Task to complete:
Print the records below from the first line through the line containing "Given: Pause the video with the pause button", both included, word for word.

Study material:
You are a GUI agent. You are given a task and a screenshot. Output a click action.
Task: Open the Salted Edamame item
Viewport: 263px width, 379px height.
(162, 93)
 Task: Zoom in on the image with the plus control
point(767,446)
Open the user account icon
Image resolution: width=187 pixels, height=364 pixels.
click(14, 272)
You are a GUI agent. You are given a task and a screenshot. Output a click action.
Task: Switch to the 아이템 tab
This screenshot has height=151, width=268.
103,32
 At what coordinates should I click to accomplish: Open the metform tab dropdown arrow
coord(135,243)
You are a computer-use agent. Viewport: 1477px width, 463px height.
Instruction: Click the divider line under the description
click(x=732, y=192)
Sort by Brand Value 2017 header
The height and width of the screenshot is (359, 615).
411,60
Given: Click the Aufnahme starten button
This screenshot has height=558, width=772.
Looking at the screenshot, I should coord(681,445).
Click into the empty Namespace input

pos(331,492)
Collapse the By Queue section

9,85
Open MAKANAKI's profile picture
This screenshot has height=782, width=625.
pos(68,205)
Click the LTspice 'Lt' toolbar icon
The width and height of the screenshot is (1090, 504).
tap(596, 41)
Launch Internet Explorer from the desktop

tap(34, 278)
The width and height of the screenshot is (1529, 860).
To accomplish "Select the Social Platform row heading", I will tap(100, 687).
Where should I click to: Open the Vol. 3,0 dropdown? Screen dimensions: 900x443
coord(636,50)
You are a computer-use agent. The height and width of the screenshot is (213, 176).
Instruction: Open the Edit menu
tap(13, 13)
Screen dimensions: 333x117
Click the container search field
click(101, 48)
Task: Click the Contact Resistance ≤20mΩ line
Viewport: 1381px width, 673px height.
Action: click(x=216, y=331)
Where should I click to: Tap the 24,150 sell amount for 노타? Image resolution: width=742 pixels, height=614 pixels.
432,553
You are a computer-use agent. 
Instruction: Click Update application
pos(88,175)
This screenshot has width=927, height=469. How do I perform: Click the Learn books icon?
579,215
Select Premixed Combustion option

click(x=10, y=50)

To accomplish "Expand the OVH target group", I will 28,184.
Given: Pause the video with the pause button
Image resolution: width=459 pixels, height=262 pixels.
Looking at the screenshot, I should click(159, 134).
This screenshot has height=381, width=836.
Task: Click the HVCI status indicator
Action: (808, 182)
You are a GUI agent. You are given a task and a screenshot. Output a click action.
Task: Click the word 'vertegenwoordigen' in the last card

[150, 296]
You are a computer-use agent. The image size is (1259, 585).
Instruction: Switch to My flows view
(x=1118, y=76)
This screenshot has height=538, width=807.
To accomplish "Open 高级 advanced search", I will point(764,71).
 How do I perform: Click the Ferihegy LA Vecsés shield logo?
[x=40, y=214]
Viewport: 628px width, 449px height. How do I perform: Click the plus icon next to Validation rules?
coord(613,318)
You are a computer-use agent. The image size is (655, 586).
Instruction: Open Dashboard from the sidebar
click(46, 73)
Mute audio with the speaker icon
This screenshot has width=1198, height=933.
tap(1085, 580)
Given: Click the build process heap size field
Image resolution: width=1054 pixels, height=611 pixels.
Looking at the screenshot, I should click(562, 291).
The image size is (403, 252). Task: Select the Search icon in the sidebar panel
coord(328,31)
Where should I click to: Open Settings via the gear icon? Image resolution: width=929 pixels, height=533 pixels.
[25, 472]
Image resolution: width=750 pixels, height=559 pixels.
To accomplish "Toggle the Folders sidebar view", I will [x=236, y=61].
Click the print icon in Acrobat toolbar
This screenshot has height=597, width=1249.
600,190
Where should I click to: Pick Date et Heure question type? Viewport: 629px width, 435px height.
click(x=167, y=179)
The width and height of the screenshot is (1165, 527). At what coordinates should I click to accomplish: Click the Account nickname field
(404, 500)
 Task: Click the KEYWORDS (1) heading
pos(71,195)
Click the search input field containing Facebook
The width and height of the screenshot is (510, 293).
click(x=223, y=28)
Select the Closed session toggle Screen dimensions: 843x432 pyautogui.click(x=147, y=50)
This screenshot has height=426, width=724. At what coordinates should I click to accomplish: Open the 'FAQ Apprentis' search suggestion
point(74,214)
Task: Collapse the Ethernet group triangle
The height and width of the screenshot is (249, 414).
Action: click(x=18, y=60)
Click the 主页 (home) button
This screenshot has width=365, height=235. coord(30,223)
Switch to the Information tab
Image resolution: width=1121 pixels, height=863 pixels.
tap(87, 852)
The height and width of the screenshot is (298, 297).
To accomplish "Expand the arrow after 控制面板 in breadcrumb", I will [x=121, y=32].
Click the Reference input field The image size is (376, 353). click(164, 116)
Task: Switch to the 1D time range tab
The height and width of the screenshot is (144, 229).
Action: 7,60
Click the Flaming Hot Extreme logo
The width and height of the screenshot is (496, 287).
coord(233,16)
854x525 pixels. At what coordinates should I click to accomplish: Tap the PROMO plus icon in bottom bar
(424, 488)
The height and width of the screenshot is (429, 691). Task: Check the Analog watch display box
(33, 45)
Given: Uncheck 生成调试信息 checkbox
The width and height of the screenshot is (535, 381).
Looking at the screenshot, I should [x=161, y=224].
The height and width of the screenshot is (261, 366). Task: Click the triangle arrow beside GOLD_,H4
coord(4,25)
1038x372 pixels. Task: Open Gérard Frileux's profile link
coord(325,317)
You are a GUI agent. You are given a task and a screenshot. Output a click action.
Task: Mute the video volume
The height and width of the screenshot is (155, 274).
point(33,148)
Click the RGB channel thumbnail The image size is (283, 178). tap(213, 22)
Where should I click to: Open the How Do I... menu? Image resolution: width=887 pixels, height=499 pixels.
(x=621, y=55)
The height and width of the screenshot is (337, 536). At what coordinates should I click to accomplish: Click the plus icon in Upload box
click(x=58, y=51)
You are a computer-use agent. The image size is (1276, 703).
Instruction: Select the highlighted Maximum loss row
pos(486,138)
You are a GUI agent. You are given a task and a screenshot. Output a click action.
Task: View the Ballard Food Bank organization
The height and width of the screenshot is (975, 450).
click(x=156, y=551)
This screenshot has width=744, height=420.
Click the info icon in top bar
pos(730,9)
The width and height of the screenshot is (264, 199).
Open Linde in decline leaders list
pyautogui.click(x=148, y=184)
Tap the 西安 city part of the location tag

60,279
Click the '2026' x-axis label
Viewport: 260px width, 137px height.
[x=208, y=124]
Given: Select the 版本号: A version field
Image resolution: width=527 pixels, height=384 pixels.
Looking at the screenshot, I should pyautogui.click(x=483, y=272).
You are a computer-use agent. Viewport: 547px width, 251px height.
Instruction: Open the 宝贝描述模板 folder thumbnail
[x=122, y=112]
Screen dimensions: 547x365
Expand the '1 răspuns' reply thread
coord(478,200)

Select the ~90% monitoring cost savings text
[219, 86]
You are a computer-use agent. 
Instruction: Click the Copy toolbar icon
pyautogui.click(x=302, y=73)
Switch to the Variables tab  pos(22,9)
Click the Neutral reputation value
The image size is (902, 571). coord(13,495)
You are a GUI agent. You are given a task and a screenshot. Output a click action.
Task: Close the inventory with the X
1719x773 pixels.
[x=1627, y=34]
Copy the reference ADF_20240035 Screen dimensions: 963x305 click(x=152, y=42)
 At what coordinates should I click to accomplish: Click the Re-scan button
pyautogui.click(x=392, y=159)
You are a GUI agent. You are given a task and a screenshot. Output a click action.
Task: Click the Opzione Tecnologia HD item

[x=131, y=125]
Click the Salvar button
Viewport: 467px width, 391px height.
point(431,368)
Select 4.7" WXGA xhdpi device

Response to this exercise:
You are a GUI agent. You are given a task and a screenshot. Output a click action.
Task: Open the Salted Edamame item
Viewport: 263px width, 379px height.
(162, 93)
 Task: Zoom in on the image with the plus control
point(767,446)
Open the user account icon
Image resolution: width=187 pixels, height=364 pixels.
click(14, 272)
You are a GUI agent. You are given a task and a screenshot. Output a click action.
Task: Switch to the 아이템 tab
This screenshot has height=151, width=268.
103,32
 At what coordinates should I click to accomplish: Open the metform tab dropdown arrow
coord(135,243)
You are a computer-use agent. Viewport: 1477px width, 463px height.
Instruction: Click the divider line under the description
click(x=732, y=192)
Sort by Brand Value 2017 header
The height and width of the screenshot is (359, 615).
411,60
Given: Click the Aufnahme starten button
This screenshot has height=558, width=772.
Looking at the screenshot, I should coord(681,445).
Click into the empty Namespace input

pos(331,492)
Collapse the By Queue section

9,85
Open MAKANAKI's profile picture
This screenshot has height=782, width=625.
pos(68,205)
Click the LTspice 'Lt' toolbar icon
The width and height of the screenshot is (1090, 504).
tap(596, 41)
Launch Internet Explorer from the desktop

tap(34, 278)
The width and height of the screenshot is (1529, 860).
To accomplish "Select the Social Platform row heading", I will tap(100, 687).
Where should I click to: Open the Vol. 3,0 dropdown? Screen dimensions: 900x443
coord(636,50)
You are a computer-use agent. The height and width of the screenshot is (213, 176).
Instruction: Open the Edit menu
tap(13, 13)
Screen dimensions: 333x117
Click the container search field
click(101, 48)
Task: Click the Contact Resistance ≤20mΩ line
Viewport: 1381px width, 673px height.
Action: click(x=216, y=331)
Where should I click to: Tap the 24,150 sell amount for 노타? Image resolution: width=742 pixels, height=614 pixels.
432,553
You are a computer-use agent. 
Instruction: Click Update application
pos(88,175)
This screenshot has width=927, height=469. How do I perform: Click the Learn books icon?
579,215
Select Premixed Combustion option

click(x=10, y=50)

To accomplish "Expand the OVH target group", I will 28,184.
Given: Pause the video with the pause button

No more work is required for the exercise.